Taxonomic Data Sources

Taxonomic Data

Taxonomic data is central to the ability of countries to monitor access to genetic resources and benefit-sharing. The reason for this is that it is not possible to monitor something you don’t have.

Here are the principal taxonomic data resources. R users should note that they are very well served by the range of API taxonomic packages from ROpenSci thanks to the work of Scott Chamberlain and collaborators. In this article I will focus on some of the major data sources by pointing to the APIs, R packages and python or other versions. You will also want to take a look at Scott’s article on taxonomic data in R here.

If you are an R user then the logical starting point will be the taxize package as this provides access to many different taxonomic data sources (including almost all of those listed below). So… start there!. If you will be using the data at scale then also check out taxizedb. If you are a Python fan you should try Scott’s pytaxize. Both packages are written by the legendary Scott Chamberlain. Note that one advantage of the Python version is that it can be used in a web app more easily than the R version (where Shiny would be needed, and would be slower). However, bear in mind that pytaxize may be a little behind taxize.

While taxize will normally take you where you want to go, the individual packages may provide you with more specialised data or easier access for some purposes. So bear in mind that if taxize doesn’t meet your immediate needs… or seems complicated… try the dedicated package first. That is also often a good way to get your head around the basics of how things work before launching into taxize.

We will focus here on data sources that can be used to build up a picture of national level data.

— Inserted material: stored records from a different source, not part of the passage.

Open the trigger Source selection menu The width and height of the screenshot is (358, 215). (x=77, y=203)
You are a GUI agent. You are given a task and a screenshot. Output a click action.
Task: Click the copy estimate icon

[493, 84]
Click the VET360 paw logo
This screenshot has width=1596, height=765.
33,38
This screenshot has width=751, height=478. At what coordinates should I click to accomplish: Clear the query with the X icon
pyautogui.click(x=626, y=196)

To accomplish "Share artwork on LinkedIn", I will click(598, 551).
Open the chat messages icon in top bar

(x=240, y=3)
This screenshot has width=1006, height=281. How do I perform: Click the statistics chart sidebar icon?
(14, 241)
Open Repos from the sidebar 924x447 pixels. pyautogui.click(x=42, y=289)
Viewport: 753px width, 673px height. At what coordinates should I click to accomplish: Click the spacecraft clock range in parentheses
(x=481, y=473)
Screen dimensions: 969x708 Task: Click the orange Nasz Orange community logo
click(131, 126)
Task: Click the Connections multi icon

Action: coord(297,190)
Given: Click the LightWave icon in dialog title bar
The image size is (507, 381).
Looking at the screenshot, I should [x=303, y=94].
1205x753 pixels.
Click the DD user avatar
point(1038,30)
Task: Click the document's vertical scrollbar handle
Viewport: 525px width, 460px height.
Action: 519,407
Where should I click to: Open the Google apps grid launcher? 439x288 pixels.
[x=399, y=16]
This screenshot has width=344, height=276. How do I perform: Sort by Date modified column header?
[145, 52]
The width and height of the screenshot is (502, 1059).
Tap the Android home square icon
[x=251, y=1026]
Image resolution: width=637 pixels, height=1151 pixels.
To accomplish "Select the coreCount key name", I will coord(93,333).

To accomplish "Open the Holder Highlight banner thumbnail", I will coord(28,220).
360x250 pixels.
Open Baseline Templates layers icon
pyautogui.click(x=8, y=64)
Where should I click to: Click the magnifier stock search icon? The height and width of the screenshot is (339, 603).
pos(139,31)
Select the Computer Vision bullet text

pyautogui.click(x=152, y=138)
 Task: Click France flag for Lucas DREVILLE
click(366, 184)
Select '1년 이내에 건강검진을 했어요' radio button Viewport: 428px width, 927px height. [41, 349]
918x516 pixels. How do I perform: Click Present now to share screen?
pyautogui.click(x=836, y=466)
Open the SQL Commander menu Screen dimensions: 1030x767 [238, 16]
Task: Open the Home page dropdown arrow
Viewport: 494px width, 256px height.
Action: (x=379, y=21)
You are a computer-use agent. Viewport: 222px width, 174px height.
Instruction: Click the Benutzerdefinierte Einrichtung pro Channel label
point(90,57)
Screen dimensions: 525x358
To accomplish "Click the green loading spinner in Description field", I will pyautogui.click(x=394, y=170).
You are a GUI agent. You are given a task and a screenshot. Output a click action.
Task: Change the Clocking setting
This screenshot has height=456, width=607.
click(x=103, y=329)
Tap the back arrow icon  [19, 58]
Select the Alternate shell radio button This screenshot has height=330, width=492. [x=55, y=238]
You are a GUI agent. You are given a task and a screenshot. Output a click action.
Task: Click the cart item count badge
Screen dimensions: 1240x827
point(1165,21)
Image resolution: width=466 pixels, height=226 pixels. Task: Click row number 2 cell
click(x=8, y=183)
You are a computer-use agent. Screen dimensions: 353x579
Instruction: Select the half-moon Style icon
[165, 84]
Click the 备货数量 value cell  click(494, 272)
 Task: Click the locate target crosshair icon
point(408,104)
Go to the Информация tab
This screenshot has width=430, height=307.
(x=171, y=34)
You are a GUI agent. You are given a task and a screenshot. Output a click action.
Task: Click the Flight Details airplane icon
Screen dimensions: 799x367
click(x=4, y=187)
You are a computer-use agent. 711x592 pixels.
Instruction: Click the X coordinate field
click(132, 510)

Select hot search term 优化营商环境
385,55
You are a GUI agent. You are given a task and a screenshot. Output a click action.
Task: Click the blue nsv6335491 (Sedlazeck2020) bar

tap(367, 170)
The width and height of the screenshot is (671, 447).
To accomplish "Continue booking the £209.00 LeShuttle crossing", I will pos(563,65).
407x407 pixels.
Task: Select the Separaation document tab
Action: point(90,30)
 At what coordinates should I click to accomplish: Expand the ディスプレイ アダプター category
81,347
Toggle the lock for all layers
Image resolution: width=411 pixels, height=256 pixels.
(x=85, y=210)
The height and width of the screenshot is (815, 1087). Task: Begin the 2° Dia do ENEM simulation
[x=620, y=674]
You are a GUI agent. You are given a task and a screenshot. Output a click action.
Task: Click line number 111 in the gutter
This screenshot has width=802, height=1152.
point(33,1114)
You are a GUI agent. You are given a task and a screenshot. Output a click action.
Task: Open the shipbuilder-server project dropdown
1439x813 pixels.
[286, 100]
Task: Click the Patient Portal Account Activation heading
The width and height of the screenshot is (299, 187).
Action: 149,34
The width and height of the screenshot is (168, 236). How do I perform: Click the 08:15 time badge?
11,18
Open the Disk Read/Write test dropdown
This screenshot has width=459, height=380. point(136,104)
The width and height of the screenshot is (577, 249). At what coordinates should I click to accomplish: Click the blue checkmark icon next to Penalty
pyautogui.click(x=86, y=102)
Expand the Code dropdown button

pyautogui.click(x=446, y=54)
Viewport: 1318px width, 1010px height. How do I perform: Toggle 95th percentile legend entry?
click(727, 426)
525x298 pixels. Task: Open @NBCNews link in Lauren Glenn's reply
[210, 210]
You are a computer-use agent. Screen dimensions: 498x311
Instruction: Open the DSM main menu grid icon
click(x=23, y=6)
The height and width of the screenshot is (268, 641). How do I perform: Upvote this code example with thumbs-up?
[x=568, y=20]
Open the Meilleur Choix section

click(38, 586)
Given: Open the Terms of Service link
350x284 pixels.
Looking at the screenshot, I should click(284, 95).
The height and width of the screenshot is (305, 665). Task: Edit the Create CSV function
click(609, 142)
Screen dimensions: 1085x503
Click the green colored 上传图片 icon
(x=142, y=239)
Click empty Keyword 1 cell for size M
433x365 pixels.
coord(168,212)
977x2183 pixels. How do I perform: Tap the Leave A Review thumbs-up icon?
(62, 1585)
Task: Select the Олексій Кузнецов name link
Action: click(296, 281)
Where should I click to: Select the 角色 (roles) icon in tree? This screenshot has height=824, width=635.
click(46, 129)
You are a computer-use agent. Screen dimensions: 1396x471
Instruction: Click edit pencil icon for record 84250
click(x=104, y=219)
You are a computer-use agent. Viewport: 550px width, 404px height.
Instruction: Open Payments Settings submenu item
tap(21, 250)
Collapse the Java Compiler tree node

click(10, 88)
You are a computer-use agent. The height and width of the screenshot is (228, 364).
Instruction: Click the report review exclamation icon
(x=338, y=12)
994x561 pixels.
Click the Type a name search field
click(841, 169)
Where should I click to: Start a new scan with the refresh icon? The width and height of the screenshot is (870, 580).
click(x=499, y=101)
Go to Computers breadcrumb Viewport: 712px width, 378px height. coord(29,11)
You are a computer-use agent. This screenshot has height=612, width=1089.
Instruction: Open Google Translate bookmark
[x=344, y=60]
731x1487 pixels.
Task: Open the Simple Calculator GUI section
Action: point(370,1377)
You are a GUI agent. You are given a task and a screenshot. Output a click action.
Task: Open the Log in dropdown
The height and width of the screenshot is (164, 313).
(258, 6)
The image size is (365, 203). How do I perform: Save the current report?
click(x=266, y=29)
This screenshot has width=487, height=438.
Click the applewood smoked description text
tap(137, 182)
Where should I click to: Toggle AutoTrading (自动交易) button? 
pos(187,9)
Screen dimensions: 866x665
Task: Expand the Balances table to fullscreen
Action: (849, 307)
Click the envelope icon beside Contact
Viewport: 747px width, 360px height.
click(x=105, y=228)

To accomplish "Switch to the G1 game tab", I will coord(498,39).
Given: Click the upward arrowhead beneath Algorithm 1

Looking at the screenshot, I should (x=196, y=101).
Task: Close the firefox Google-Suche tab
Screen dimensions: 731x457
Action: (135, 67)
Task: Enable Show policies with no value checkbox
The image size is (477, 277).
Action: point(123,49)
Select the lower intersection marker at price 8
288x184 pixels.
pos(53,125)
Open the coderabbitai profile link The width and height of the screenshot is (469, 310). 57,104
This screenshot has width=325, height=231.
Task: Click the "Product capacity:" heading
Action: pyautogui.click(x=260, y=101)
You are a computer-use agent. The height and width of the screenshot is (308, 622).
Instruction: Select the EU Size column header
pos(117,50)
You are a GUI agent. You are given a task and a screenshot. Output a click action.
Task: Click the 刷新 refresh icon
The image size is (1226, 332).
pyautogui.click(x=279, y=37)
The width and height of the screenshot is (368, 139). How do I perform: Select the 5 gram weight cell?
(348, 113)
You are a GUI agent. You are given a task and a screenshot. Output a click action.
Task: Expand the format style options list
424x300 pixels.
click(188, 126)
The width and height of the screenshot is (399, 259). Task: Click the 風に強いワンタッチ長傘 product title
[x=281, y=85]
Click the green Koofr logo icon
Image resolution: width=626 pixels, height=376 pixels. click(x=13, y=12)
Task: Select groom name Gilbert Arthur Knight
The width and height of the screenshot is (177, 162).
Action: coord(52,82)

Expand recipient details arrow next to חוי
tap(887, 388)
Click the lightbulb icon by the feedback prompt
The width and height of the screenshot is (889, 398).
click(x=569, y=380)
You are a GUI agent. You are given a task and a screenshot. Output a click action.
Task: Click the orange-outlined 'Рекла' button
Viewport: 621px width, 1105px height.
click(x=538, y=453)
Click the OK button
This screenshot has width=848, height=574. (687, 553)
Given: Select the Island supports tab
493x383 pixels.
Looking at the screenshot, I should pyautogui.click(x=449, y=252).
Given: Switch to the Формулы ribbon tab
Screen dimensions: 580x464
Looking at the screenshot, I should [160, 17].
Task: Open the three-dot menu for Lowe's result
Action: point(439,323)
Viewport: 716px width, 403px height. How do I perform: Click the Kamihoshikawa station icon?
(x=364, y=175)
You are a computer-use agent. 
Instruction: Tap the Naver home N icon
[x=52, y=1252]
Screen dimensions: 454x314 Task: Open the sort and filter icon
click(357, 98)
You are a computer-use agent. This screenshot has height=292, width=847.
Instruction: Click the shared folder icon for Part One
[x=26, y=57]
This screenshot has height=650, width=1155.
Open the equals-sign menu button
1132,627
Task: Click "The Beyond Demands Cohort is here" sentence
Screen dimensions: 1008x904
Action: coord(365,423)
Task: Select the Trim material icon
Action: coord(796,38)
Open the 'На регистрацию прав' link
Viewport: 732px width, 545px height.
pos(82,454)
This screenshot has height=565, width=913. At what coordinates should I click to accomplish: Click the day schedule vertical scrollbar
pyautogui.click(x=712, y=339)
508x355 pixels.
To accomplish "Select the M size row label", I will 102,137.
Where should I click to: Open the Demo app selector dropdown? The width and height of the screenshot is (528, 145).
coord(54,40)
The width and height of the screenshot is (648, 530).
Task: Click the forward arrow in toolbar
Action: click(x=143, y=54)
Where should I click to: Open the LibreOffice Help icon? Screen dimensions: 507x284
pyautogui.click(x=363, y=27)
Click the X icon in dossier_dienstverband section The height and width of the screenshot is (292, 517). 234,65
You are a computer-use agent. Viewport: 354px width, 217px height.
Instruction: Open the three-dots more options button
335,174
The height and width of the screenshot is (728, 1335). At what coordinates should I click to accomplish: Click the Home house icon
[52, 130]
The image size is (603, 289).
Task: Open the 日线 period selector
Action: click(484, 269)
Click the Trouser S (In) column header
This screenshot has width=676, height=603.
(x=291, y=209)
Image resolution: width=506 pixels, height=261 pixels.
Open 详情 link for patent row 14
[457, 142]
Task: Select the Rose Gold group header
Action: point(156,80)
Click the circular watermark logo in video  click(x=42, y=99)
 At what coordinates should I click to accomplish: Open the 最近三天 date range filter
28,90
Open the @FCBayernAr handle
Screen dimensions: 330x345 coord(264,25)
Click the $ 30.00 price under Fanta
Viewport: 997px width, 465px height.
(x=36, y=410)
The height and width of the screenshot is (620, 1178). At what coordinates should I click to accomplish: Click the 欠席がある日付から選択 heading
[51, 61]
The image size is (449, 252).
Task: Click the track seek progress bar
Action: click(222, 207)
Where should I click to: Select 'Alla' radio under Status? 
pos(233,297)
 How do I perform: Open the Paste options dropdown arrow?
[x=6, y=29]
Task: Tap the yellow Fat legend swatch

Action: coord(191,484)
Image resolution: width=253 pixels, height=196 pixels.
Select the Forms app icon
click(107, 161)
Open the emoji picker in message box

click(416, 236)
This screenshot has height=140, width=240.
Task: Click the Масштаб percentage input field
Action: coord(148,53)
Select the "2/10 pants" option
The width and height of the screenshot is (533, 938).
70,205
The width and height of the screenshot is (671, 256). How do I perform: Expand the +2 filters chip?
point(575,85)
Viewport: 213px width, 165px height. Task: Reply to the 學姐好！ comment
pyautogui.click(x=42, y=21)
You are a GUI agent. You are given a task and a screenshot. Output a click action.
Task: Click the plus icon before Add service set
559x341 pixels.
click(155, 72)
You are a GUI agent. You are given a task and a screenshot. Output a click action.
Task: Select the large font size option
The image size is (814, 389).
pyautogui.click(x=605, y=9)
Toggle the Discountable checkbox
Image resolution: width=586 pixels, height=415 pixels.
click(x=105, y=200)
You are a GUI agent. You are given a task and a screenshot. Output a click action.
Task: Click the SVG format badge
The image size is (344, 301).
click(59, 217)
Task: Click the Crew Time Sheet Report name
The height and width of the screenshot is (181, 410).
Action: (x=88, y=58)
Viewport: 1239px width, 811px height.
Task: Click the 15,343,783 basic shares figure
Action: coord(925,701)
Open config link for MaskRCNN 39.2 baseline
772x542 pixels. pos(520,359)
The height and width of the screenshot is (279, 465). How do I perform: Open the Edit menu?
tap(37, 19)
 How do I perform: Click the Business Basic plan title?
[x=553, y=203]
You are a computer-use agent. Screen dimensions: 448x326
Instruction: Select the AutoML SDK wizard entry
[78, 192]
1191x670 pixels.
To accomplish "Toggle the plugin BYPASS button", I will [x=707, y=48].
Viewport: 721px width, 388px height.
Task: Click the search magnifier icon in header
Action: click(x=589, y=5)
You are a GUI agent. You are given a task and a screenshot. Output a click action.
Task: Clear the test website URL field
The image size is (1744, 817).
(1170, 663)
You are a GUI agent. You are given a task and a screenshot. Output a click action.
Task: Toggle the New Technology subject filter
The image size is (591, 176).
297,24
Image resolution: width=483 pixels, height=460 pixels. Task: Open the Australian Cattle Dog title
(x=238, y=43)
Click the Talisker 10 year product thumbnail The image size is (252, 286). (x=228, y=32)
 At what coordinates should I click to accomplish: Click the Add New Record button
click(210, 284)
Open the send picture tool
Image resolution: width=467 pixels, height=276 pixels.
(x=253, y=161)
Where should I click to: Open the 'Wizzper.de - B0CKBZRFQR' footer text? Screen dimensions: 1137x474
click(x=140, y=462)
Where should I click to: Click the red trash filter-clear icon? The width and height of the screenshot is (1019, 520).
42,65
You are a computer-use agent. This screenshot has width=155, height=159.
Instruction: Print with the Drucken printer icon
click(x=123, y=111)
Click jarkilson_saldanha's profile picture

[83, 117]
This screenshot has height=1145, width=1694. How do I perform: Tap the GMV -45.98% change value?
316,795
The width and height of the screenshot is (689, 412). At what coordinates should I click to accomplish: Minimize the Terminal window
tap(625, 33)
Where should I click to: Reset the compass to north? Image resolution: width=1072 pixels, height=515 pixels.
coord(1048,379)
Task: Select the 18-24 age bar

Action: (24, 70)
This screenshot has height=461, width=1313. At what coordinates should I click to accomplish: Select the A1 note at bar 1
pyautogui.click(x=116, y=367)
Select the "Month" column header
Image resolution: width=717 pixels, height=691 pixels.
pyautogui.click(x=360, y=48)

The Global Environmental Information Facility (GBIF)

GBIF is the major source for global species occurrence (georeferenced) dara and taxonomic data and aggregates the major data services mentioned below

You can find an introductory tutorial on rbgif here. My tutorial on accessing GBIF with rgbif is here includes importing larger datasets and exploring issues with occurrence data. A second extended piece looks at mapping GBIF data with Leaflet, some of the issues you will run into and ideas on how to handle them. A taxize tutorial is here.

The Catalogue of Life and the Integrated Taxonomic Information Service (ITIS)

You can access COL and ITIS through taxize.

Species Names

Species names are messy and it is important to capture name variants wherever possible. The main source for species names and their variants at scale form part of the Global Names Architecture project. These include:

The Global Names Index. Accessible through taxize
GNI API. Accessible through taxize
The Global Names Resolver. Accessible through taxize
The Global Names Architecture provides a suite of packages for species name identification in texts. Particular attention is drawn to gnfinder written in Go. This uses a combination of dictionary based approaches and machine learning to identify species names in text files. The author Dmitry Mozzherin has been able to identify species in 50 million pages on a 40 core machine in 3 hours. The go packages for Linux, Mac and Windows are basically brand new and the instructions are a bit thin at the moment but that will improve with time as Dmitry irons out any bugs and gets to the user side of this.
Biodiversity Heritage Library name finder

Marine Species

Marine species data is served through GBIF. The following are primary sources for GBIFs coverage of marine species.

WoRMS

World Register of Marine Species. Accessible through taxize.
worms Rpackage
Worms Python example
OBIS
OBIS Python

OBIS

For more specialised data you may want also to look at:

WoRDDS : The World Register of Deep Sea Species

Plant Species

The Plant List. Accessible through taxize

Viruses

GBIF does not really deal with viruses, except by accident,. For data on viruses you may wish to try the International Committee on the Taxonomy of Viruses (ICTV) which provides an annual list in an excel spreadsheet that can be accessed here.

DNA Sequence and DNA Barcode Data

Note that I have not yet dug into the data available from bioconductor

For Barcode of Life Data

BOLD website
BOLD APIs
BOLD R Package
pybold Python package’. Note last release, 2016.
bold_retriever Python package. Note last release, 2014.